To start off, it’s best to follow the nutrition guidelines in the Food Pyramid, with special attention to carbohydrate intake. Also, diabetics should maintain a regular meal schedule and exercise portion control.
Starches are allowed in a diabetes diet, as long as you control portions and don’t consume too much starchy food. Starches are present in bread, cereal, and starchy vegetables.
Consume five fruits and vegetables on a daily basis. This can easily be accomplished by eating a piece of fruit for a snack several times a day, or by eating vegetables with dinner. Soups, stir-fries, and chili make good hiding places for veggies if you need clever ways to add more good stuff into your meals.
You can still eat sugars and sweets (perhaps surprisingly) with type 2 diabetes, but do so in moderation, which means once or twice a week maximum. One way to eat fewer sweets without neglecting your sweet tooth is to split a dessert in half.
Especially beneficial for diabetics are soluble fibers, so you need to get as many as these into your diet as possible. Luckily, you can find soluble fibers in many foods, including fruits, vegetables, and seeds. Soluble fibers are excellent because they aid in slowing down and reducing the absorption of glucose from the intestines. Legumes (such as cooked kidney beans) have the highest amount of soluble fibers, and also keep blood sugar levels in check. Insoluble fibers, found in bran, whole grains and nuts, are also part of a healthy diet because they work like intestinal scrubbers, by cleaning out the lower gastrointestinal tract.
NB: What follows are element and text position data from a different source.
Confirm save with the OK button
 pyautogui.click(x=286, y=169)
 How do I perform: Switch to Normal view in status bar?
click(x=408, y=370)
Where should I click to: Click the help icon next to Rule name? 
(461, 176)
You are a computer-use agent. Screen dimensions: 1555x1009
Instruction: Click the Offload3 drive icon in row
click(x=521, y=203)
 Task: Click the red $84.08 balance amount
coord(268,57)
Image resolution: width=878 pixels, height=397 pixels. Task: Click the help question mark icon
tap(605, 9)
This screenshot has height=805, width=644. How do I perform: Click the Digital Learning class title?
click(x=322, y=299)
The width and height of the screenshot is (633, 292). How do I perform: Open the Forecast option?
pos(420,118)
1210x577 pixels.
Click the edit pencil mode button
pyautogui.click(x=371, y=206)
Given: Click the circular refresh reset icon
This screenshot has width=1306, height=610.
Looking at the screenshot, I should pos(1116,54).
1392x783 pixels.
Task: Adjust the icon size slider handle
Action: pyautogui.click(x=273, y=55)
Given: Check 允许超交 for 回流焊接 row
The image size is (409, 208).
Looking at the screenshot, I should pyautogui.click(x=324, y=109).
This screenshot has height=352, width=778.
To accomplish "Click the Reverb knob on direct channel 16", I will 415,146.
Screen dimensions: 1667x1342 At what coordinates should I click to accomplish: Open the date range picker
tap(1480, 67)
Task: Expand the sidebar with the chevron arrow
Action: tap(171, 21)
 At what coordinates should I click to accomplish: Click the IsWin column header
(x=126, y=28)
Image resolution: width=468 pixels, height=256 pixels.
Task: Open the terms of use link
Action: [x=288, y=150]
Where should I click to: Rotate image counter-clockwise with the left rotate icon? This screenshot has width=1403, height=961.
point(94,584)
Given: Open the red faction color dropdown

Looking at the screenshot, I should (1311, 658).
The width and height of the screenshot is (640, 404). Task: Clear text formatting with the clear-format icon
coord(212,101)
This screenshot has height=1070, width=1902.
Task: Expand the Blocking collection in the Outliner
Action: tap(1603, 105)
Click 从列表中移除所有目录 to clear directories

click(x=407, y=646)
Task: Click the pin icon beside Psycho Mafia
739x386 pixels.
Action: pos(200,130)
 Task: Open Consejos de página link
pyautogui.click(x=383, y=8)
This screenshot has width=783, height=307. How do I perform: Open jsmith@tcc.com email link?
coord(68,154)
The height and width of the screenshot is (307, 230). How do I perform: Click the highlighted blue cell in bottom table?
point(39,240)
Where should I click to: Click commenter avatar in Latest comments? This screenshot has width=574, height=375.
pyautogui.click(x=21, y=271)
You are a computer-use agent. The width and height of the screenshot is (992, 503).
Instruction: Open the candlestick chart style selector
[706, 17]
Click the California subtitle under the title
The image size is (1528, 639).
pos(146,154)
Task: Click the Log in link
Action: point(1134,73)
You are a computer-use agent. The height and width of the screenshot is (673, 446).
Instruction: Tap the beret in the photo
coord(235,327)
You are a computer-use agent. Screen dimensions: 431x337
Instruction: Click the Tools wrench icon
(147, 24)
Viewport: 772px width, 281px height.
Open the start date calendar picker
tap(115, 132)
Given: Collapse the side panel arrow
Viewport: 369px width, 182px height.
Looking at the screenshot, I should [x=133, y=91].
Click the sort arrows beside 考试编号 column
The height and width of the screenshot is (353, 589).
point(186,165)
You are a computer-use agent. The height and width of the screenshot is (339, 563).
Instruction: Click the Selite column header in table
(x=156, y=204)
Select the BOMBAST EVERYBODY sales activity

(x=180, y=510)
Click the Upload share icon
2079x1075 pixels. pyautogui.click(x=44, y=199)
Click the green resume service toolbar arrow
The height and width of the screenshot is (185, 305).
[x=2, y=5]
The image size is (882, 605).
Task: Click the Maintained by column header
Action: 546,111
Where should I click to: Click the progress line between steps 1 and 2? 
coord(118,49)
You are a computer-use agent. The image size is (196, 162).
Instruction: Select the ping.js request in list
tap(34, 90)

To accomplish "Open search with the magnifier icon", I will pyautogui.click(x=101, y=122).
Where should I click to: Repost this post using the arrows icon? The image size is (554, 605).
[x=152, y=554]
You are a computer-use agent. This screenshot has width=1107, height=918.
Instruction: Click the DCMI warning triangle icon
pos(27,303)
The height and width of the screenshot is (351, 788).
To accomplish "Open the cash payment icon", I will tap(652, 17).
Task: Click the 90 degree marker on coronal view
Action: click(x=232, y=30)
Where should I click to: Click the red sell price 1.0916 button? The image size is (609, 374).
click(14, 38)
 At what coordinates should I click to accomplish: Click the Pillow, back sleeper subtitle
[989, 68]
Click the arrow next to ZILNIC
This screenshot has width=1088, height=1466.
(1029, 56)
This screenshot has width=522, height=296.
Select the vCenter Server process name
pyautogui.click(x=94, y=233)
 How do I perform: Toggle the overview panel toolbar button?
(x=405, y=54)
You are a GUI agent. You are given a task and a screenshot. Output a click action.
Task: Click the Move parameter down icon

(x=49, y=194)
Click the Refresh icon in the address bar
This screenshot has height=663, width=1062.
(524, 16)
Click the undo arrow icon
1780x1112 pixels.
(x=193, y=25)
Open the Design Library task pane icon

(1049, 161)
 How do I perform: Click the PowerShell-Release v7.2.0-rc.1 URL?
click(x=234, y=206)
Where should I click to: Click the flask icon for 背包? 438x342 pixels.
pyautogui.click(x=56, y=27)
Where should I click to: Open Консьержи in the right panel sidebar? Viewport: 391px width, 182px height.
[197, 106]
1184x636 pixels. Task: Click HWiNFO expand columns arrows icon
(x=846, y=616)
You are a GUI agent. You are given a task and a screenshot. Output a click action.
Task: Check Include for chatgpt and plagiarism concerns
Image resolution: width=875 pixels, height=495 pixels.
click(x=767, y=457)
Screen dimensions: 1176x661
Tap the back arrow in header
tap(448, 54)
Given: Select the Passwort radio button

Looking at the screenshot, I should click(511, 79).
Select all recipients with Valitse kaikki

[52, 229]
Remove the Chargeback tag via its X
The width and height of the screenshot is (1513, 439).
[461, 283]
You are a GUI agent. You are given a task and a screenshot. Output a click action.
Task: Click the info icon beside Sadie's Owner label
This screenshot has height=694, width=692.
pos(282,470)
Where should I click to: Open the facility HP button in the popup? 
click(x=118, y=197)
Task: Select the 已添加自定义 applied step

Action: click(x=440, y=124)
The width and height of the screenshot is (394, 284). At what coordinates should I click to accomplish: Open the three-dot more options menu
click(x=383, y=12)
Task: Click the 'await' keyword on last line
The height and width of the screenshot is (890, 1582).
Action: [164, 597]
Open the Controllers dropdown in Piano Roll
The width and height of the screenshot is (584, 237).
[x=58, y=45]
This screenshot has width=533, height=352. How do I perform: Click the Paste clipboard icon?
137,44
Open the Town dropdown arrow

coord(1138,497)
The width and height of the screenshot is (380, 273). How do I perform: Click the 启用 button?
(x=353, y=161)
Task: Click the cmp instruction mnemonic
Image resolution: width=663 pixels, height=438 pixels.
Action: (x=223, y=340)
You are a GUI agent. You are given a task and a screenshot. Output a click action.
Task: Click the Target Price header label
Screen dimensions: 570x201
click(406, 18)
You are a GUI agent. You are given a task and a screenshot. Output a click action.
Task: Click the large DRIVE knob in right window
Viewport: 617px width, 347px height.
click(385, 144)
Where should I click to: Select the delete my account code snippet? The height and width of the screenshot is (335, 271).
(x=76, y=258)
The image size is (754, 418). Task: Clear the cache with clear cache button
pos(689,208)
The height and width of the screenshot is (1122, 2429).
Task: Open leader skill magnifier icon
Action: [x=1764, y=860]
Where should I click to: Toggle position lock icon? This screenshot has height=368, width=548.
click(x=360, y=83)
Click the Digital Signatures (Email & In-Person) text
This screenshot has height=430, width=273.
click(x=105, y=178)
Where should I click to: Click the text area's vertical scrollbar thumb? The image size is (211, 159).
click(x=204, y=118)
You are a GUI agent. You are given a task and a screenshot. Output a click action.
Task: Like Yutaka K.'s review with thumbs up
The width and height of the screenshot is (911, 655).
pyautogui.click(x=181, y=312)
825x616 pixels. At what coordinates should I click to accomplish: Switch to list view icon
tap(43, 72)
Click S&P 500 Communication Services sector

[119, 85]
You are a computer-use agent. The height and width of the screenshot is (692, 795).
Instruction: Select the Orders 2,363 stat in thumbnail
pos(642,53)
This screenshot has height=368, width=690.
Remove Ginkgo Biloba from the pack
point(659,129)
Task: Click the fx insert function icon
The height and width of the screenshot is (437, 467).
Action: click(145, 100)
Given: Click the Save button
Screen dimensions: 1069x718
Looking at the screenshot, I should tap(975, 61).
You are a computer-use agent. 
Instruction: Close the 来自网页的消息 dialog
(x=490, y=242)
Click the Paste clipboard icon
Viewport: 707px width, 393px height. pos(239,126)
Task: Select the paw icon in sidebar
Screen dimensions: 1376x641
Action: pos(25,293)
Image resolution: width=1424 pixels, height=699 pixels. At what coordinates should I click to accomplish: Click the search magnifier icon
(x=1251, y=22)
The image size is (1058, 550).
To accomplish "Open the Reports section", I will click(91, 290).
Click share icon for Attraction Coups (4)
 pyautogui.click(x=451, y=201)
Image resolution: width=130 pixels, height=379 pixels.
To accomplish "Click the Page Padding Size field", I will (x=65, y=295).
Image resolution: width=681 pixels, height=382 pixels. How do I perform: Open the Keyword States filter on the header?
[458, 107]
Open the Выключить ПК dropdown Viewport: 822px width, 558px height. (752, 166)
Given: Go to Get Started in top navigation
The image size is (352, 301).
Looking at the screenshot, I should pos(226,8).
For many people, contacting a dietician is the best way to put together a good diabetes diet. Everyone is different, so keeping in contact with your physician and nutrition consultant will ensure your diet plan is the optimum one for you. A professional will take into account your lifestyle, medication, weight, other medical issues, and your favorite foods to come up with a plan that will keep you healthy and satisfy your cravings for particular flavors.
A Healthy Weight – and Lifestyle
If you have type 2 diabetes, it’s also very important to maintain a healthy weight ( http://www.healthline.com/adamcontent/diabetes-diet ). With type 2 diabetes, added body fat actually makes it more difficult for your body to produce and use insulin. Trimming down as little as 10 or 20 pounds has the potential to improve your blood sugar significantly.
Smokers are advised to quit as soon as possible, as smoking can aggravate diabetes and make it more difficult to cope with the disease. Because diabetics often experience circulation problems in the legs and feet, smoking is a dangerous habit to continue - it decreases blood flow even more. Smoking also increases LDL cholesterol and raises the risk of heart attack and stroke.
If you keep your blood sugar under control, moderate alcohol consumption is allowed, but avoid drinking on an empty stomach, as this can lead to low blood sugar. To learn how much alcohol you can safely include in your diet, consult your doctor.
Fat and Carbs
You can control the amount of carbs you consume by practicing carbohydrate counting. This involves keeping track of the total number of grams of carbs you need to eat at meals or snacks, depending on your medication and exercise. Usually this method involves the use of a carbohydrate counting book, which you can purchase at a supermarket or bookstore.
Those with type 2 diabetes are at a higher risk for heart problems, so most physicians make a recommendation to limit fat below 30% of your total daily caloric intake – this tends to be done by eating less fat overall and staying away from saturated fat. You should also pay attention to cholesterol levels by eating smaller amounts of meat, and sticking to lean meats, such as poultry and fish.
It will take some time to adjust to your new diabetes diet and healthy lifestyle, especially if you haven’t followed healthy living practices in the past, but the results will be worth the effort. Not only will you be able to better manage your diabetes, but you will also become a much healthier person.